▶ _WHAT YOU SHOULD DO_
Reproduce every line of the listing below word for word, omitting the pictures from your answer.

[Records from a pointing dataset]
(begin)

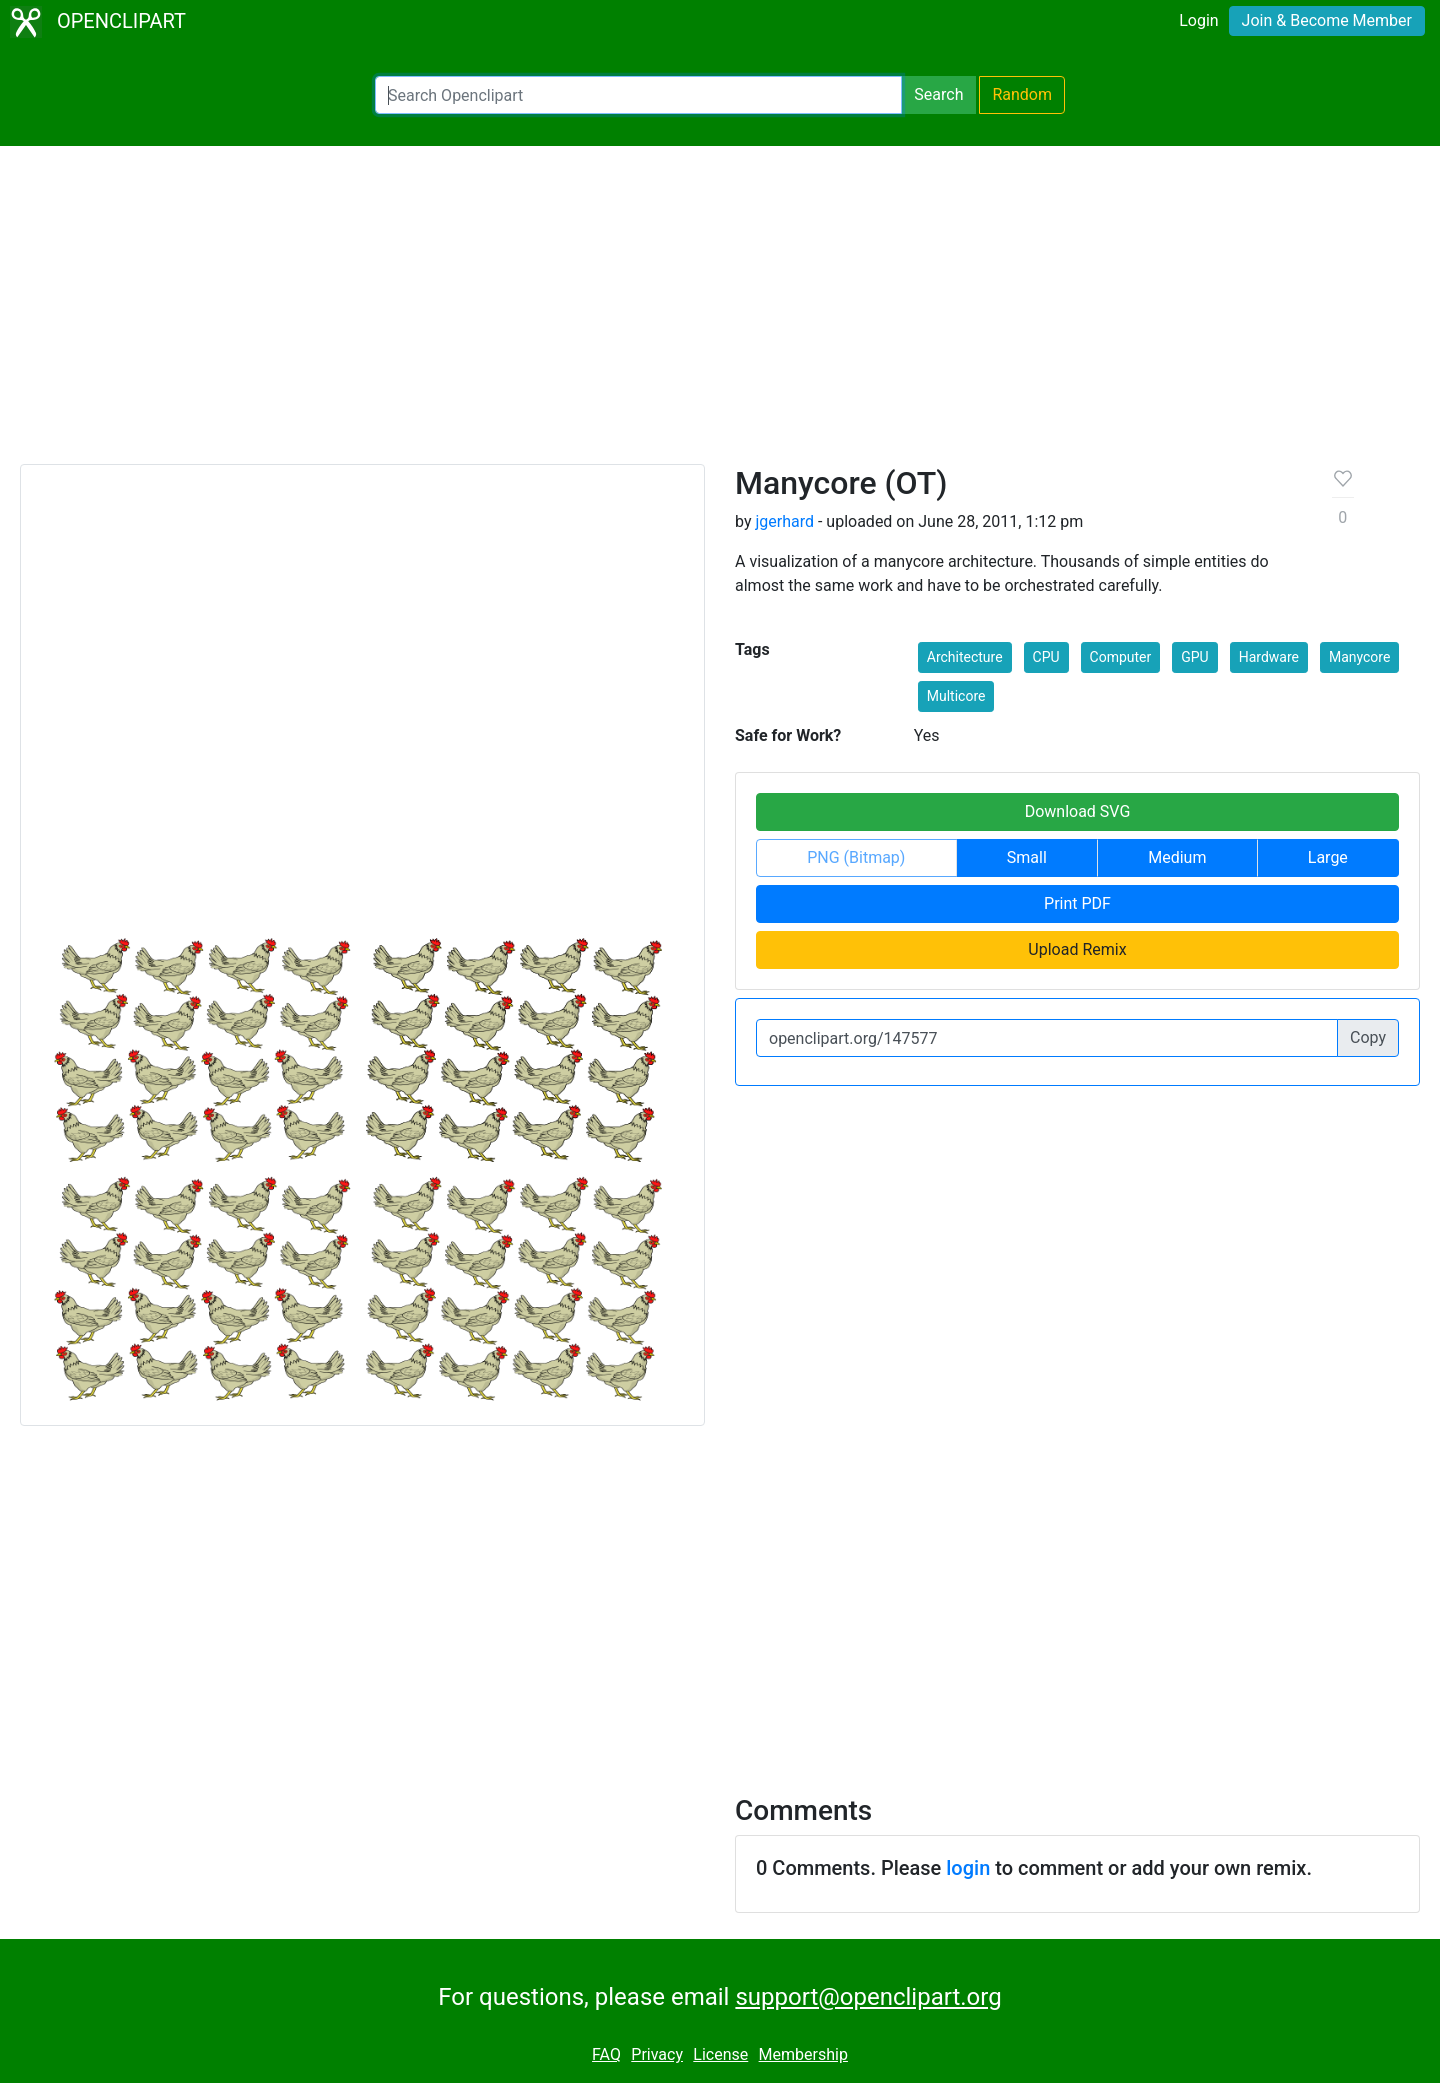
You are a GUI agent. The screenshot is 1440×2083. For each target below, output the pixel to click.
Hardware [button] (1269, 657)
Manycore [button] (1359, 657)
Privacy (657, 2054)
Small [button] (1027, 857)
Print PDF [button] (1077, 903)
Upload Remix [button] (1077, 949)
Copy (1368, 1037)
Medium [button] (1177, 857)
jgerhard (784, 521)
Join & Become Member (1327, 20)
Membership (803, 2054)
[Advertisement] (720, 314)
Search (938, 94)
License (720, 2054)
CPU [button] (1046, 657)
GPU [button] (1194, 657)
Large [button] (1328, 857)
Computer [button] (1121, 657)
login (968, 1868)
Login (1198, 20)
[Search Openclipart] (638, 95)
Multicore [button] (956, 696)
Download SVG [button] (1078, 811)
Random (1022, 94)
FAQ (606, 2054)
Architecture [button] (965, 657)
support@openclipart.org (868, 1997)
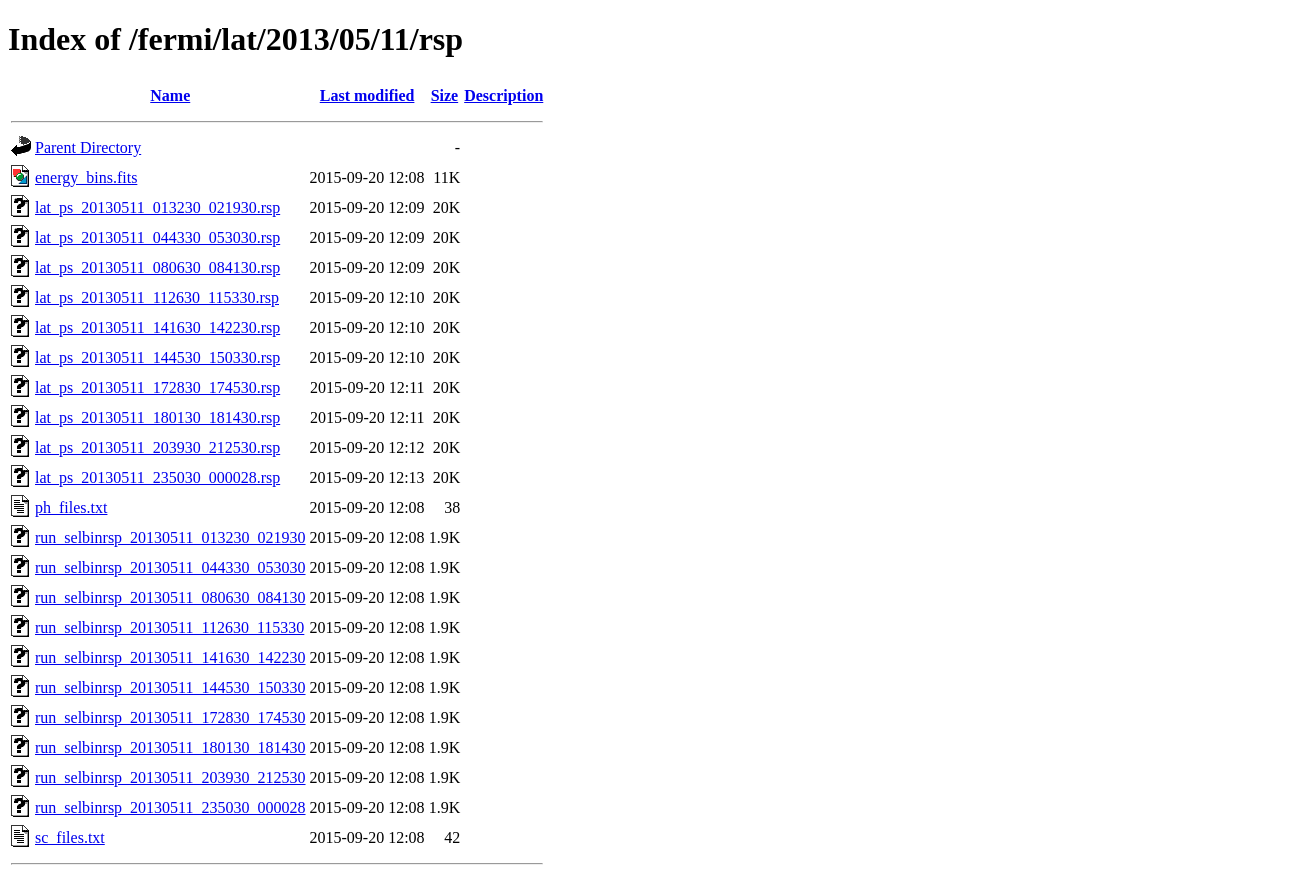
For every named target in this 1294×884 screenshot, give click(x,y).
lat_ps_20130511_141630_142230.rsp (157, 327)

(end)

▶ _RESPONSE_
You are a GUI agent. The screenshot is 1440×2083. For each target below, output the pixel to click.
Hardware [button] (1269, 657)
Manycore [button] (1359, 657)
Privacy (657, 2054)
Small [button] (1027, 857)
Print PDF [button] (1077, 903)
Upload Remix [button] (1077, 949)
Copy (1368, 1037)
Medium [button] (1177, 857)
jgerhard (784, 521)
Join & Become Member (1327, 20)
Membership (803, 2054)
[Advertisement] (720, 314)
Search (938, 94)
License (720, 2054)
CPU [button] (1046, 657)
GPU [button] (1194, 657)
Large [button] (1328, 857)
Computer [button] (1121, 657)
login (968, 1868)
Login (1198, 20)
[Search Openclipart] (638, 95)
Multicore [button] (956, 696)
Download SVG [button] (1078, 811)
Random (1022, 94)
FAQ (606, 2054)
Architecture [button] (965, 657)
support@openclipart.org (868, 1997)
For every named target in this 1294×884 screenshot, give click(x,y).
lat_ps_20130511_141630_142230.rsp (157, 327)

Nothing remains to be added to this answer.